Laboratory and Animal Studies
Considerable interest has been generated by the news shared at the international
AIDS conference by Robert Gallo, MD, of the Institute of Human Virology
in Baltimore. Gallo and Paolo Lusso, MD, of the San Raffaele Scientific
Institute, described 3 chemokines (pro-inflammatory chemicals made by
the immune system) that may play an important role in the way that HIV
infects cells. These chemokines, according to Daniel Zagury, MD, at the
Pierre and Marie Curie University in Paris, are more highly concentrated
in HIV positive non-progressors. Gallo argues that a strategy that can
artificially boost the chemokines (MIP-1a, MIP-1b and RANTES) or down-regulate
their receptors (designated cysteine-cysteine chemokine receptor 5, CKR5)
might protect against infection with HIV. The theory is so far untested,
but warrants closer scrutiny and research.
Several vaccine researchers have been pursuing "naked DNA"

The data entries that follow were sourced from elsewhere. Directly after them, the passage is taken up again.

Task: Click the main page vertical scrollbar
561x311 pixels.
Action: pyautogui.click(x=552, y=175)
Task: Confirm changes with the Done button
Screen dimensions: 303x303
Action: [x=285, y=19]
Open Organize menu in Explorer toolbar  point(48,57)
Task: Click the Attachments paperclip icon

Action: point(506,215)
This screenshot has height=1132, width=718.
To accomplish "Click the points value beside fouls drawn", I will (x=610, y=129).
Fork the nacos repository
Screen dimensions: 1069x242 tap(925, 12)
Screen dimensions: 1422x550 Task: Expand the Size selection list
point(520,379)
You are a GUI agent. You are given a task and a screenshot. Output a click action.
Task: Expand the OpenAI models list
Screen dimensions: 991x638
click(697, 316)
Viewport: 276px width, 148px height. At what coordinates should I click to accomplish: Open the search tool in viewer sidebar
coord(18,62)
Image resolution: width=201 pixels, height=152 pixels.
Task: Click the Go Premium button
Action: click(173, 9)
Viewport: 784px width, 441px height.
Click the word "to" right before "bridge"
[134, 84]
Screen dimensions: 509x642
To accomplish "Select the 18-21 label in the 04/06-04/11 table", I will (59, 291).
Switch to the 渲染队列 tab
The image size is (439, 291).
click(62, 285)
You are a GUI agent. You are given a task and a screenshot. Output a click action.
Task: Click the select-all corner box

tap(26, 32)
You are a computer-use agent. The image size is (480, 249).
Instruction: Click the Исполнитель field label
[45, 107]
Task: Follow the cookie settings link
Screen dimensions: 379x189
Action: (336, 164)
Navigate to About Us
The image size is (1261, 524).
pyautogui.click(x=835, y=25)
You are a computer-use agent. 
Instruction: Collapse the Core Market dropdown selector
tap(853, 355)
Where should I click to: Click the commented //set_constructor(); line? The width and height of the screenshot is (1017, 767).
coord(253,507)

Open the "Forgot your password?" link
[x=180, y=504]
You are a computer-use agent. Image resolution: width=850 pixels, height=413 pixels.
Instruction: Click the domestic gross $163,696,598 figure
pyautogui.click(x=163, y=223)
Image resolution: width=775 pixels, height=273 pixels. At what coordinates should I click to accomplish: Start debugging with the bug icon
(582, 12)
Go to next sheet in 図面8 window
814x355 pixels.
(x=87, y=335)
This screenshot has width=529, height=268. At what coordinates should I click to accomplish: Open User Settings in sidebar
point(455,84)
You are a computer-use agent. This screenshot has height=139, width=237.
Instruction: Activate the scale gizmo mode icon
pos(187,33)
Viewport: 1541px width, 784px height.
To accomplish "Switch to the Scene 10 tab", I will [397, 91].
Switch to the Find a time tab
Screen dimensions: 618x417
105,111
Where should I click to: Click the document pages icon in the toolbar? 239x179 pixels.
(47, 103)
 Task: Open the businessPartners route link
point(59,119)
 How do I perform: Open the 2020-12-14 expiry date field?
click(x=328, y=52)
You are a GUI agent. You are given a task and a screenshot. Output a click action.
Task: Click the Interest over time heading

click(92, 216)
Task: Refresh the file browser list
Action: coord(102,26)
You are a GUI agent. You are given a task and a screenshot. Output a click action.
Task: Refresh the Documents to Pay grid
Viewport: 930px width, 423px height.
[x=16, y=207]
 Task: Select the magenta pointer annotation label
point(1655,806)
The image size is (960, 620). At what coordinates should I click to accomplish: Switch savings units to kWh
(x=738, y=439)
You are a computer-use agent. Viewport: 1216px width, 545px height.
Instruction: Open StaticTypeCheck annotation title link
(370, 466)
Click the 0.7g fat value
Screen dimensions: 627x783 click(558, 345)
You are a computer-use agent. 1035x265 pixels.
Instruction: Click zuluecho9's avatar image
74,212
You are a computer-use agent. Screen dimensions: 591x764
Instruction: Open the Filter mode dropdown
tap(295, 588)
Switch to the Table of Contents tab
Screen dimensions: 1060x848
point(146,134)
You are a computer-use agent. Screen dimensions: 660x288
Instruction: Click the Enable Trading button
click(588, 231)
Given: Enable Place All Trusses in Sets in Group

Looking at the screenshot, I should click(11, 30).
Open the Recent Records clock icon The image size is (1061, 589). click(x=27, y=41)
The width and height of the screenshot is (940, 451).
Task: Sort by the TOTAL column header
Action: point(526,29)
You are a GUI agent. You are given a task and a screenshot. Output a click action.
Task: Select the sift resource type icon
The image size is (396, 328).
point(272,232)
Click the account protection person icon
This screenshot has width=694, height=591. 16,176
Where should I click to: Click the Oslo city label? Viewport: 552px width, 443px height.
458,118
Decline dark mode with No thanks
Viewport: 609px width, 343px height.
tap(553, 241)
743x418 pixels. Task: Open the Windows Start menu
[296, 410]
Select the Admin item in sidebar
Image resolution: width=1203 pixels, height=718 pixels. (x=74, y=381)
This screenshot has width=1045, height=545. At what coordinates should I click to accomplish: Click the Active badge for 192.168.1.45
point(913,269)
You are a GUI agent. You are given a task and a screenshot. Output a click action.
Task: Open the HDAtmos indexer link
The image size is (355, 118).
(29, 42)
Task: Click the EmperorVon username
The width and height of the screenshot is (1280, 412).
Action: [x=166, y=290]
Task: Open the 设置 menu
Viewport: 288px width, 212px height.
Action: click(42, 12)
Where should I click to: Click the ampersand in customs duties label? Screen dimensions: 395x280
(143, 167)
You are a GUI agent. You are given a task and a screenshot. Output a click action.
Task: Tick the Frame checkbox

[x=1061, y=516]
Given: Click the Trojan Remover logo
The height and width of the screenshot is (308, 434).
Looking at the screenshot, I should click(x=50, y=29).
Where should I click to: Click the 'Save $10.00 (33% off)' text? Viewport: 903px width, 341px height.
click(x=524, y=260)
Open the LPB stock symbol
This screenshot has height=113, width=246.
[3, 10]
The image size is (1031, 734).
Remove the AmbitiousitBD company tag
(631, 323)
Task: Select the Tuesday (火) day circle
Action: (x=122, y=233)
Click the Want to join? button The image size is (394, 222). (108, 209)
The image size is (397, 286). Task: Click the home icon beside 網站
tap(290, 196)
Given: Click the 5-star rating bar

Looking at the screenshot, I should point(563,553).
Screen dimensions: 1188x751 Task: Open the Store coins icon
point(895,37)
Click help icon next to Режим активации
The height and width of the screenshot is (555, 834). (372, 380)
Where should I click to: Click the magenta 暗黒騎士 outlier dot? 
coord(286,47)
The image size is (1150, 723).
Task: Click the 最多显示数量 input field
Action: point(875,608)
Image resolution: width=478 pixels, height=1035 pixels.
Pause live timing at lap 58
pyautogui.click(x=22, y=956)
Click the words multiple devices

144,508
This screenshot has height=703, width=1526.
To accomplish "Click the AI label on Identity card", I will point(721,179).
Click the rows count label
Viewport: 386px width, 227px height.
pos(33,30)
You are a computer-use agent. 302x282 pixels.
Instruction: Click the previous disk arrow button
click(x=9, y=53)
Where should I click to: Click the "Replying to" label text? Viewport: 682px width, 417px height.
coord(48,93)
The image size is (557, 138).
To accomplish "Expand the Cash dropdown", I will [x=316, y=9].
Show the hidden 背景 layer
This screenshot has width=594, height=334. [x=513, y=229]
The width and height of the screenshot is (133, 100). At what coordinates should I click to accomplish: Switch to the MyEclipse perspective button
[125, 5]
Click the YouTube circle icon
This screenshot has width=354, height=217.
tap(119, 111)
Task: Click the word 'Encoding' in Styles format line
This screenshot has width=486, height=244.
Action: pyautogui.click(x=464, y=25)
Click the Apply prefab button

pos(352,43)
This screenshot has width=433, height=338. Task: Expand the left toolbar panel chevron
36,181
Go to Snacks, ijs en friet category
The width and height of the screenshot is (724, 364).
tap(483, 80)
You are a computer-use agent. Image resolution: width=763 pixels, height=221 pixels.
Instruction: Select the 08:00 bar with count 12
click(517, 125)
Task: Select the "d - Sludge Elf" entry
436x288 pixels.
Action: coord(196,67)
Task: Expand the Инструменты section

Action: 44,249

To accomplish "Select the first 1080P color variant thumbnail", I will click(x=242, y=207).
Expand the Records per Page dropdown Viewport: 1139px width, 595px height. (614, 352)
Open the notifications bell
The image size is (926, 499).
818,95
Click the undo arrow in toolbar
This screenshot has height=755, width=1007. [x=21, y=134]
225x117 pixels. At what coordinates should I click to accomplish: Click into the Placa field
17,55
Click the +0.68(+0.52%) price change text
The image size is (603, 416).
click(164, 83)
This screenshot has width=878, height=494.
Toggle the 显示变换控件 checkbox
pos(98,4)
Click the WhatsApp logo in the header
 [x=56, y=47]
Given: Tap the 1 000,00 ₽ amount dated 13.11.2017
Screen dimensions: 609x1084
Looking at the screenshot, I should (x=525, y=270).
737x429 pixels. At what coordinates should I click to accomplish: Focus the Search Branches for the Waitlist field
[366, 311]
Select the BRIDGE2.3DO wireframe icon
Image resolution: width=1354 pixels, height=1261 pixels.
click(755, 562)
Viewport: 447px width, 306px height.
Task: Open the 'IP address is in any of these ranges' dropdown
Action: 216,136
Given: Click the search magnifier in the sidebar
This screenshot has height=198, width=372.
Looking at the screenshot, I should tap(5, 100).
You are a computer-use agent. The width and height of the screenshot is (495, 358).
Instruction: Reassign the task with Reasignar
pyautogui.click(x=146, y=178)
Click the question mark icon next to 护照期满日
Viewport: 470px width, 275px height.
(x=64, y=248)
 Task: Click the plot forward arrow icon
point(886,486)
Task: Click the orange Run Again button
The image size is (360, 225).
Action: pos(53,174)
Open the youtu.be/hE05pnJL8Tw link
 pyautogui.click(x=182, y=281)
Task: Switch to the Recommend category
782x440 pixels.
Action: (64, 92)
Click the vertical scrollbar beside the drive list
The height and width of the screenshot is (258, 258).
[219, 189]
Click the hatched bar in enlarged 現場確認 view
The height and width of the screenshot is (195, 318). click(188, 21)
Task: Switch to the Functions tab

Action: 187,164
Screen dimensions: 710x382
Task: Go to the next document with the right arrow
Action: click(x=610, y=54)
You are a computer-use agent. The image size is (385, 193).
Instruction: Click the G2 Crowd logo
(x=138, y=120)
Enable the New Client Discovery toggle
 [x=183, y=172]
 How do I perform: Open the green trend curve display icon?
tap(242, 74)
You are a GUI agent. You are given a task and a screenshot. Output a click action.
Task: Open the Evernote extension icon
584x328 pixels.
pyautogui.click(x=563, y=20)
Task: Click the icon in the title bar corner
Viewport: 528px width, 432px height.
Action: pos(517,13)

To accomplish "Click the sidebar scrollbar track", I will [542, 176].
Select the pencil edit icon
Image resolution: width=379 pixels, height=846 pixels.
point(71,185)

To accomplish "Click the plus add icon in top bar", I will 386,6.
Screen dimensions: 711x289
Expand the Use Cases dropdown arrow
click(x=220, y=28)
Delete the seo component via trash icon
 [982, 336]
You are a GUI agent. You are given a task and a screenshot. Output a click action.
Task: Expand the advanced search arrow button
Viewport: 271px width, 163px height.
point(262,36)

approaches to vaccine development. Over the last 3 years, DNA vaccines
have increasingly been constructed and tested for HIV, as well as hepatitis
B, tuberculosis and influenza. Upon injection, DNA vaccines apparently
incorporate their genetic material into cells near the site of injection
and begin producing their gene products (proteins) more efficiently than
was predicted by tissue culture experiments. DNA vaccines can be simply
and cheaply produced in large quantities, and are free of contaminants.
Further, this type of vaccine remains very stable by comparison with other
vaccine modalities, increasing the likelihood that they can be transported
and utilized anywhere in the world.
Intramuscular injections of DNA expressing either gp120 or gp160 have
been found to induce significant titers both of neutralizing antibody
(a strong humoral response) and cytotoxic T-lymphocytes (cellular immunity).
According to a research team headed by Britta Wahren, MD, of the Karolinska
Institute in Stockholm, Sweden, immune responses to DNA that expresses
regulatory genes of HIV are stronger than the responses to DNA based on
HIV structural genes. Still, both types of genes may be needed to bring
forth the wide immune response to HIV challenge that may be necessary
to protect people from infection. Naked DNA vaccines are now established
as players in the field of HIV vaccine candidates, despite the fact that
little is known about the mechanisms by which they activate immune responses.
A collaboration between the University of Pennsylvania and Apollon, Inc.
of Malvern, PA, funded by a $4.2 million grant from NIAID, has yielded
a DNA vaccine candidate that expresses the envelope glycoprotein and rev
protein of HIVMN. The first clinical study of this vaccine candidate demonstrated
the safety of 3 doses (30, 100 and 300 micrograms) in 15 asymptomatic
HIV positive volunteers. The volunteers received 3 intramuscular injections
each at 10-week intervals. No trends were noted in CD4 or CD8 cell counts
or viral load. This study is the precursor to more elaborate planned studies;
it is thought that the immunogen may be useful as both a therapeutic and
prophylactic vaccine for HIV.
The most positive news in pre-clinical research on vaccines is data from
a study of an attenuated (weakened) version of simian immunodeficiency
virus (SIV) in monkeys. The vaccine was made by deleting the nef
gene and injecting it, followed by a challenge that consisted of high
intravenous doses of a lethal strain of SIV different from the one from
which the vaccine was made. While the monkeys were protected from infection,
control animals were not. Asakura Yusuke, PhD, and colleagues from Yokohama
University in Japan, who constructed the DNA, saw production of nef-specific
cytotoxic lymphocytes and no pathogenesis in vaccinated monkeys.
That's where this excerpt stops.